Amundi's results remained high, confirming its business model is solid. The impact of the market downturn on revenues was countered by the reduction in operating expenses, which kept the cost/income ratio low and profitability high.
Q3 20203
Total net revenue (€630m) was down compared to Q3 2019 (-4.1%) but higher vs. Q2 2020 (+0.8%); these differences were attributable in large part to the market situation.
- As such, net management fees were:
- down compared to Q3 2019 in light of the decline in average market levels (CAC 40 down 10% Q3/Q3) and the pressure on margins (change in the product/client mix), in line with previous quarters;
- up compared to Q2 2020 thanks to the integration of Sabadell AM and rising market averages (+7% for the CAC 40 Q3/Q2 average).
- Performance fees were maintained at a good level (€30m vs. €25m in Q3 2019).
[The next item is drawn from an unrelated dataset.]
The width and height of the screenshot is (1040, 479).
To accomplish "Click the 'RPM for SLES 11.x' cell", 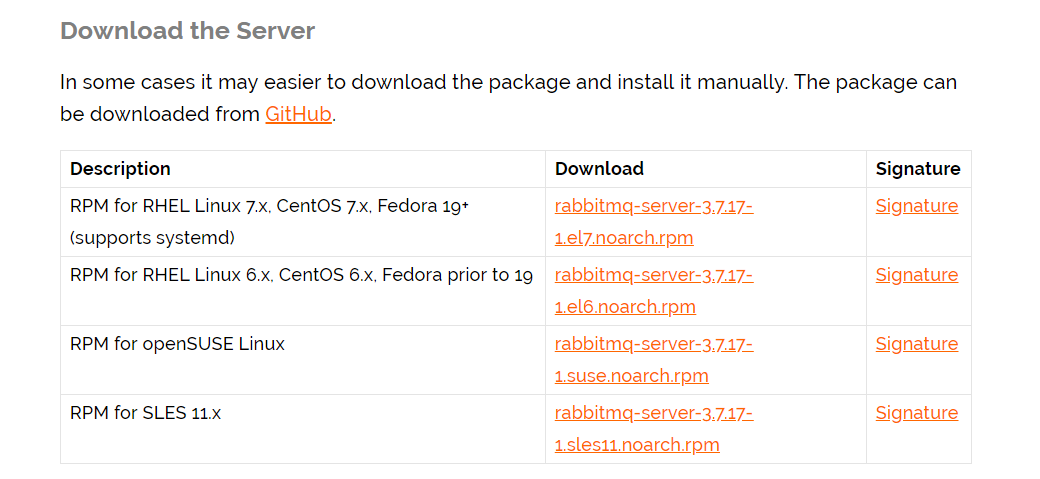I will (145, 413).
Operating expenses were down markedly (€323m or -3.8% vs Q3 2019), thanks to continuing cost-cutting efforts, lower travel and marketing expenses due to the pandemic and the adjustment of variable remuneration. The slight rise relative to Q2 2020 is due to the full consolidation of Sabadell AM.
The operating expenses to average AuM ratio (excl. JVs) remains one of the lowest in the industry at 9.2bp.
Consequently, the cost/income ratio stood at 51.2%, stable compared to Q3 2019.
Taking into consideration the improved contribution to €17m from equity-accounted entities (primarily the Asian joint ventures) and the tax charge, adjusted net income, Group share, totalled €235m (+2.3% vs. Q3 2019 and +1.0% vs. Q2 2020).
First nine months of 20203
Total revenues were €1,866m (-6.2%) primarily due to the market slump’s strong negative effect on financial earnings, which fell from €34m (9M 2019) to -€46m (9M 2020). The trend in net asset management fees stemmed from lower average equity market levels and a less-favourable client/product mix. Performance fees increased (€106m, +24% vs. 9M 2019).
With operating expenses down (-4.4%), the cost/income ratio came to 52.0%, and Gross Operating Income was €895m.
After the contribution from equity-accounted entities (primarily the Asian joint ventures), which increased sharply (+39.5% vs. 2019) and tax expenses, adjusted net income, Group share was maintained at a solid level at €674m (-8.3% vs. end-September 2019). Excluding the impact of the market downturn, it was comparable to that of the first nine months of 2019.